- [EXERCISE DIRECTIONS]
With the pictures left out, set down the line containing "Task: Click Retour au dossier button" and each line after it to the end of the material, exactly as written.

##############################

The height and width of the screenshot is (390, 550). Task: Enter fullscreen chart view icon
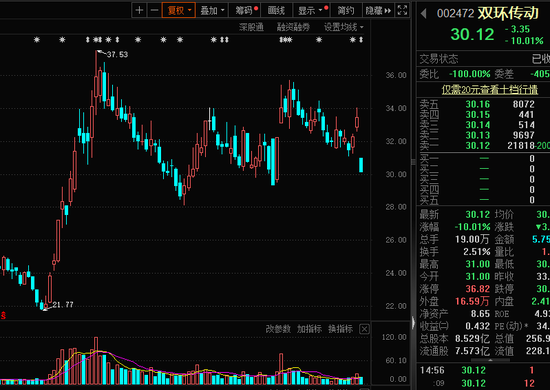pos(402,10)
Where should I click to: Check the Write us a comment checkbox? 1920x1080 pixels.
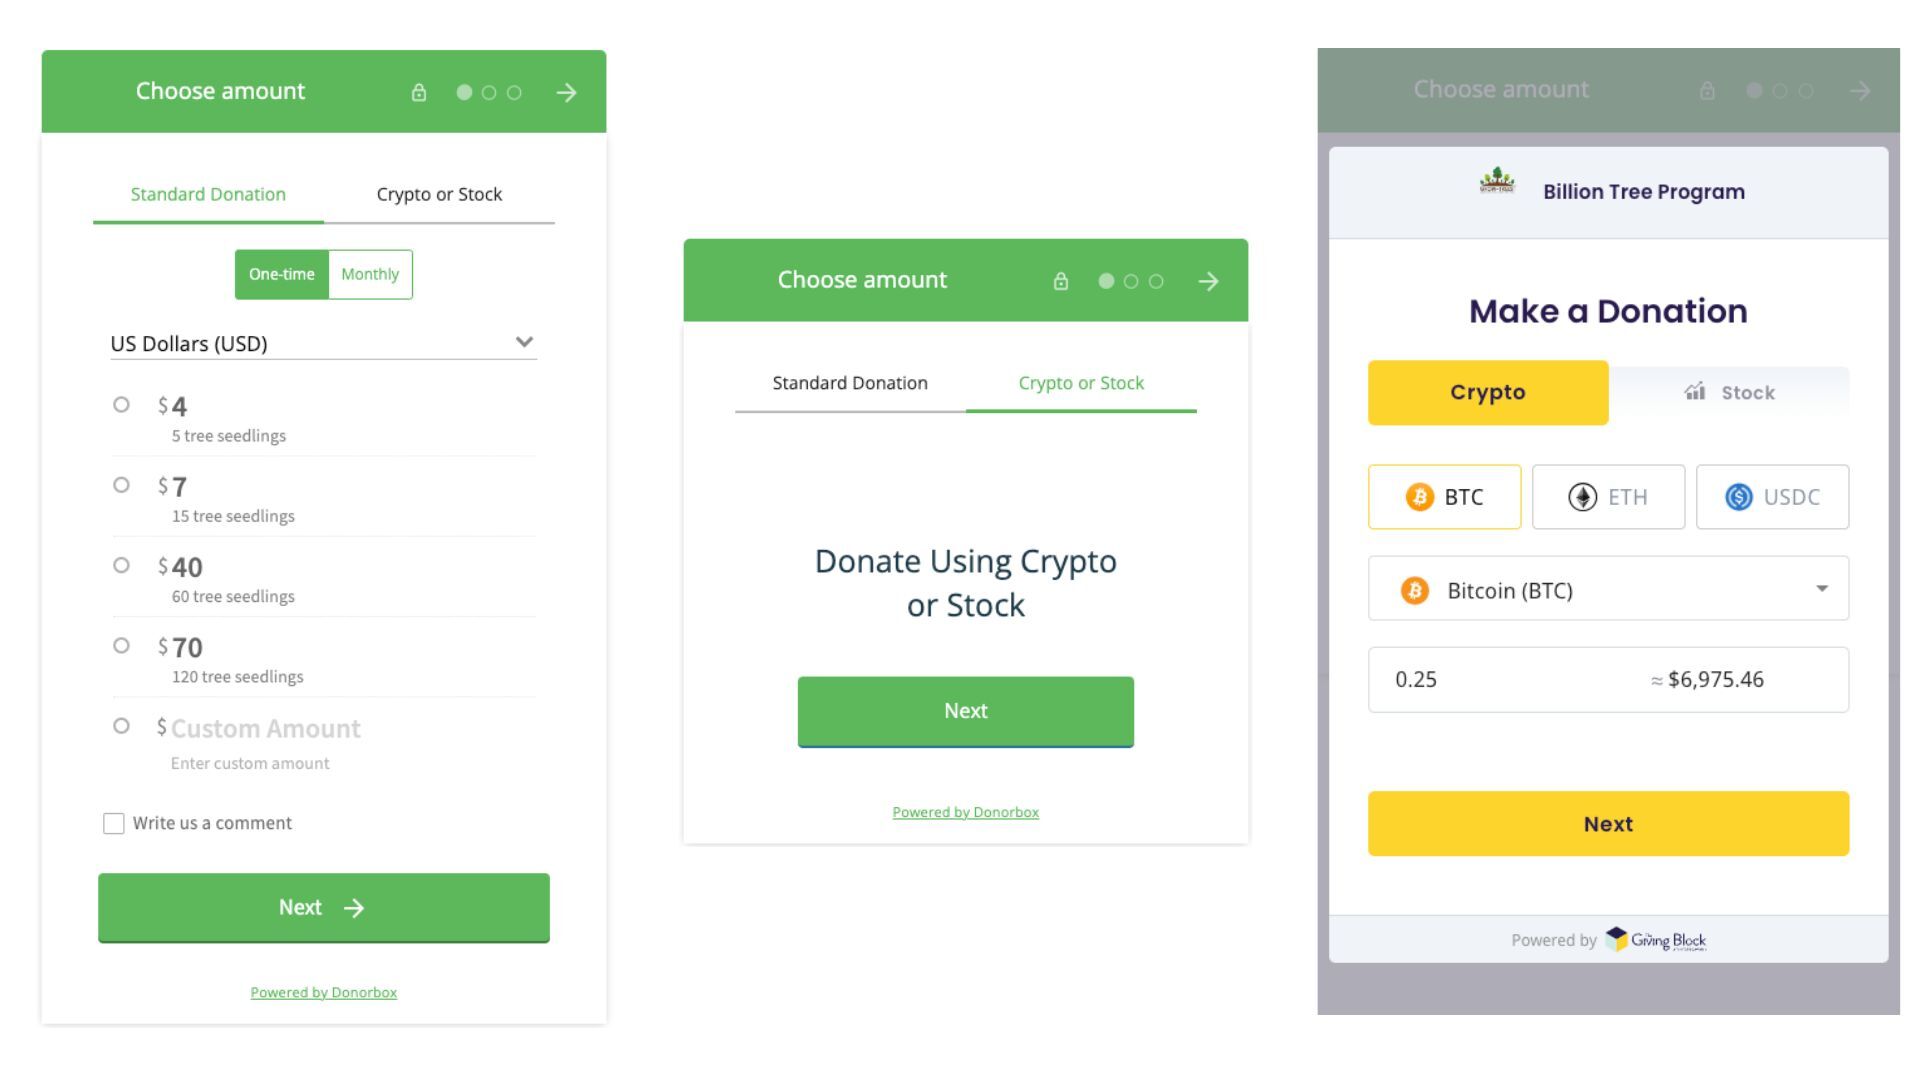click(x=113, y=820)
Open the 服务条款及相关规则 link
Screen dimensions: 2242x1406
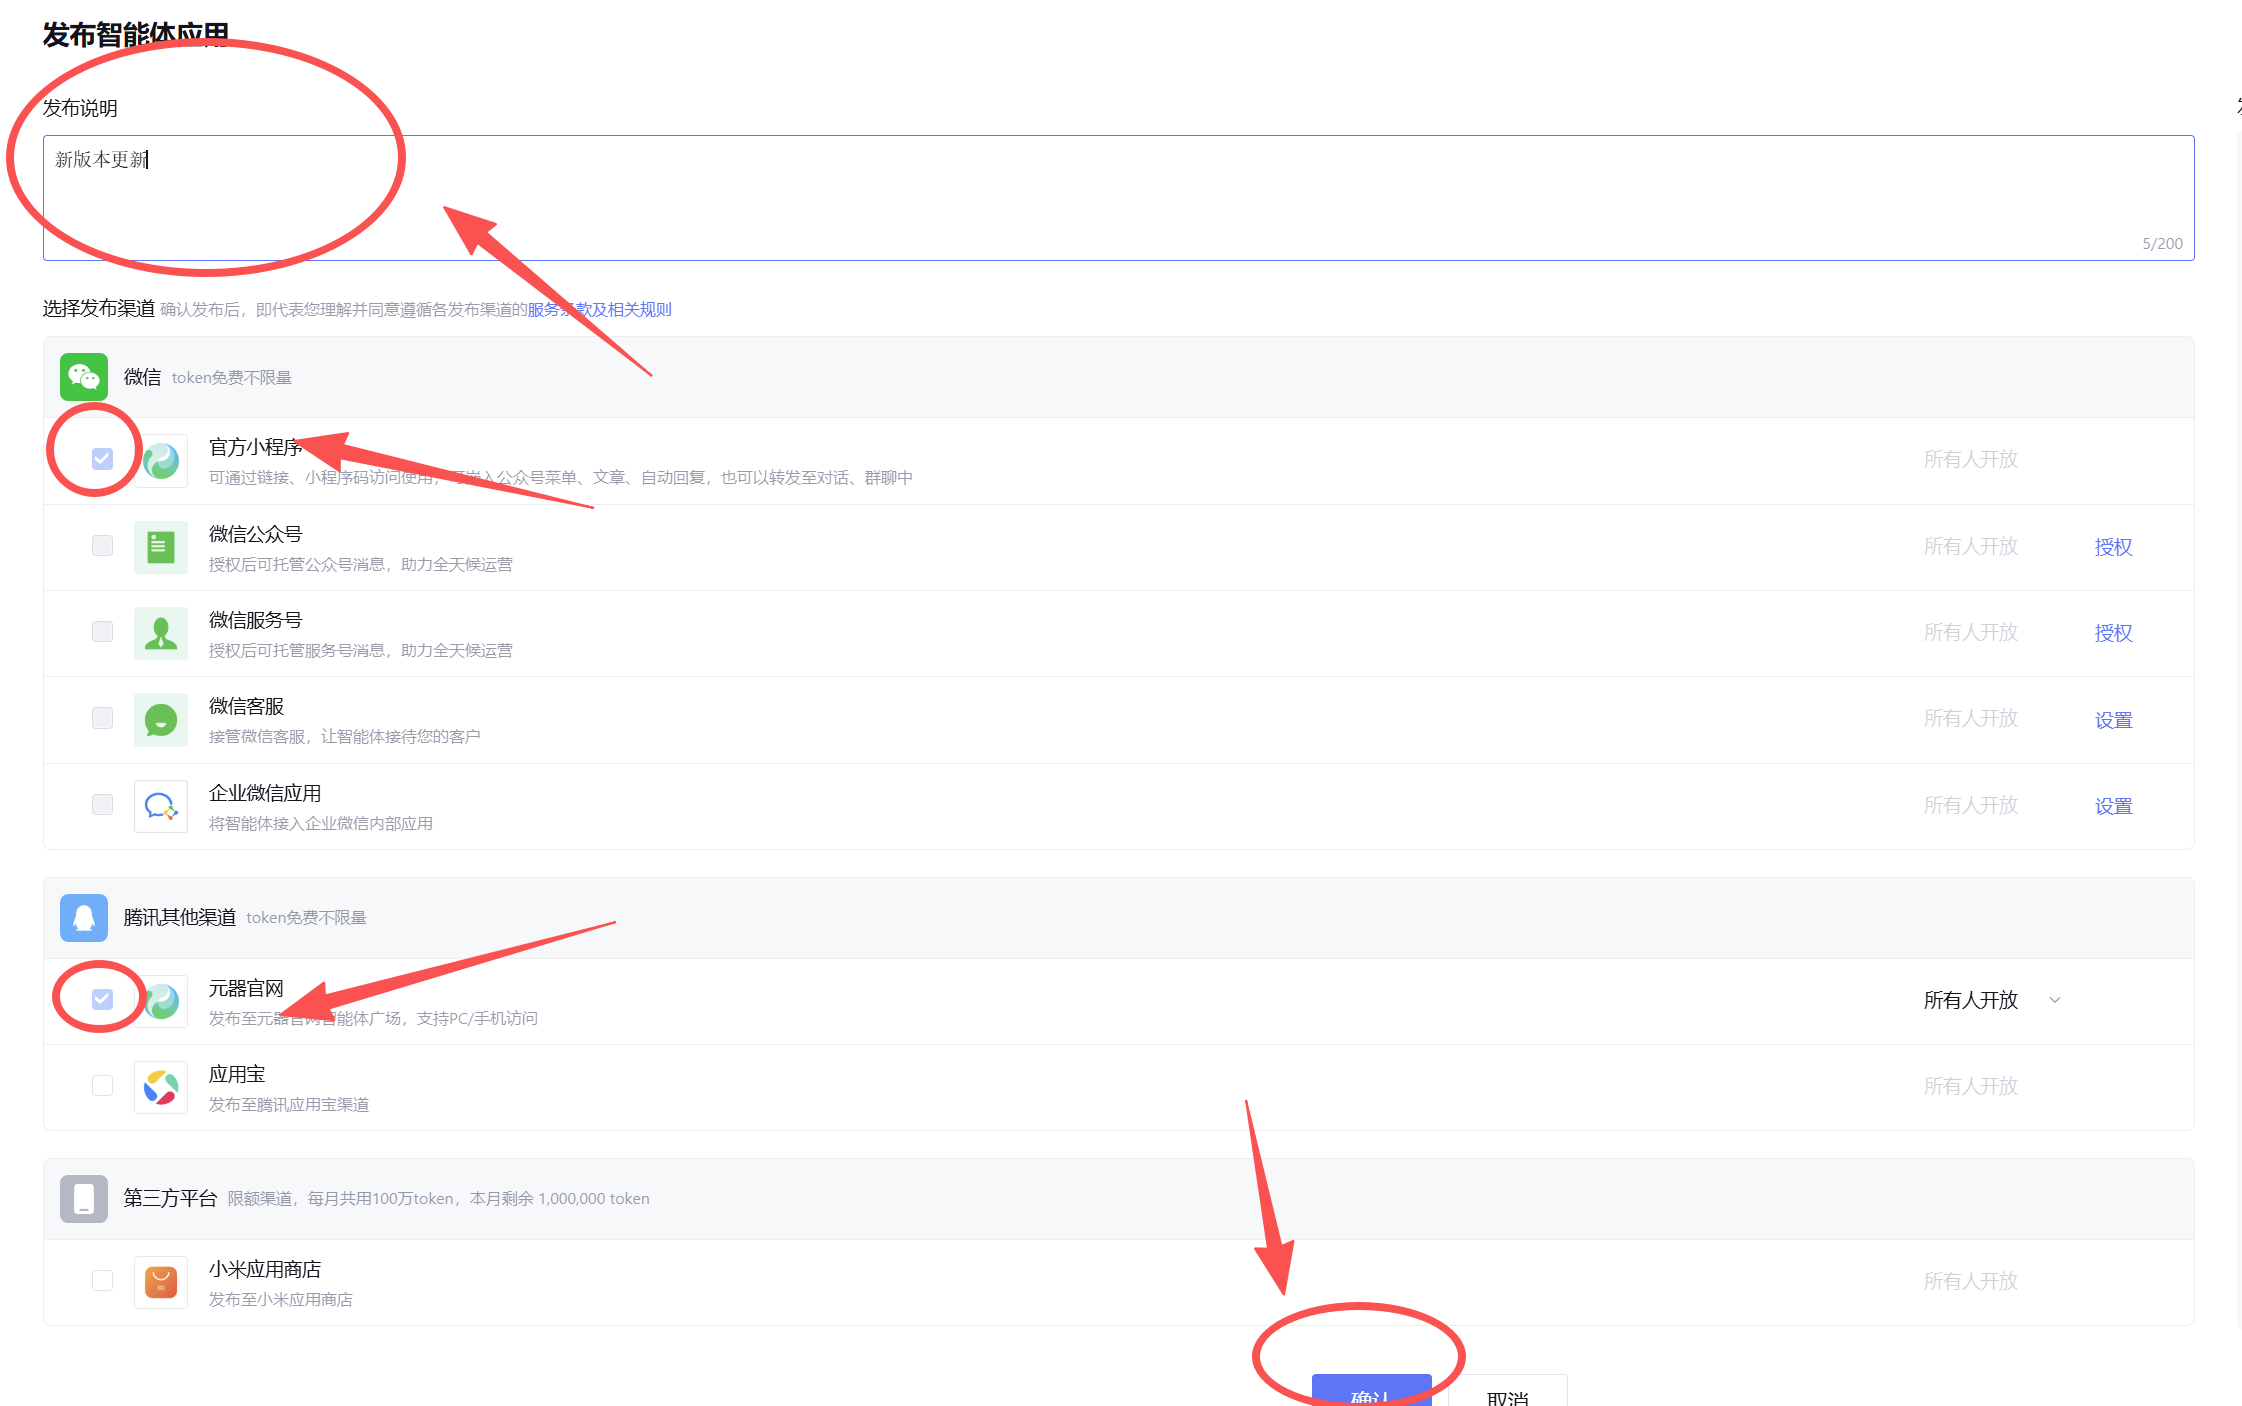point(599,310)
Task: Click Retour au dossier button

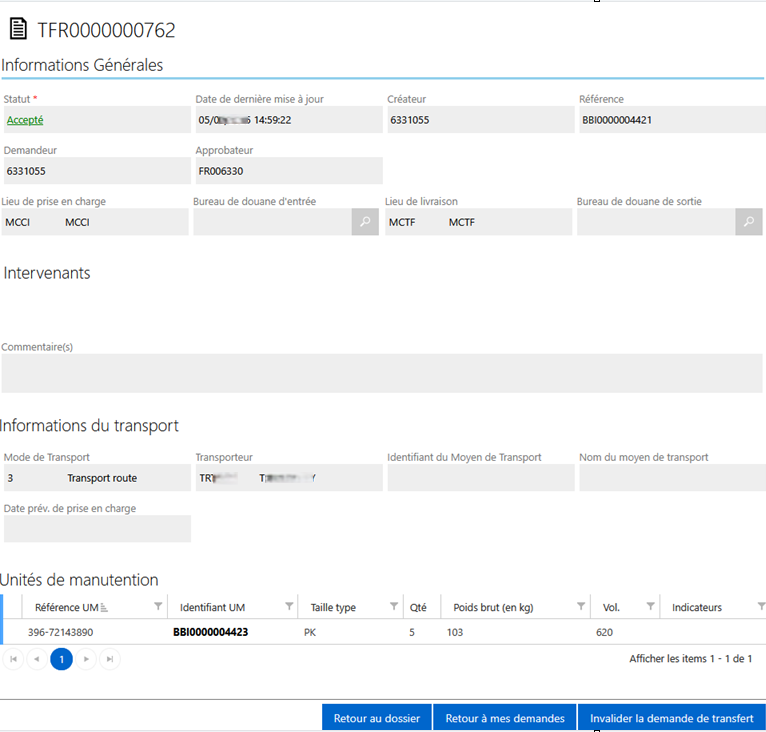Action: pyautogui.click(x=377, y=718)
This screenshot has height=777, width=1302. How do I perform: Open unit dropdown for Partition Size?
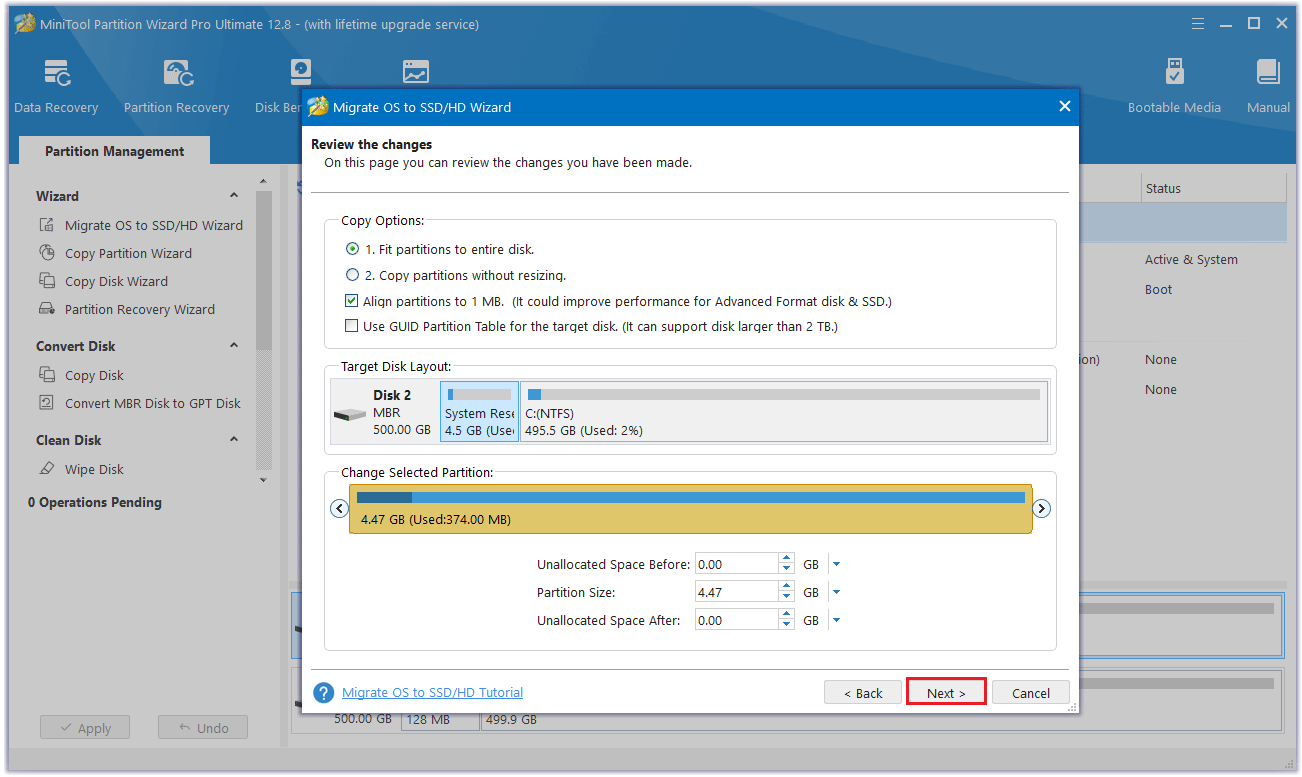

##############################

- [SOLUTION]
Task: Click Retour au dossier button

Action: pyautogui.click(x=377, y=718)
This screenshot has height=777, width=1302. How do I perform: Open unit dropdown for Partition Size?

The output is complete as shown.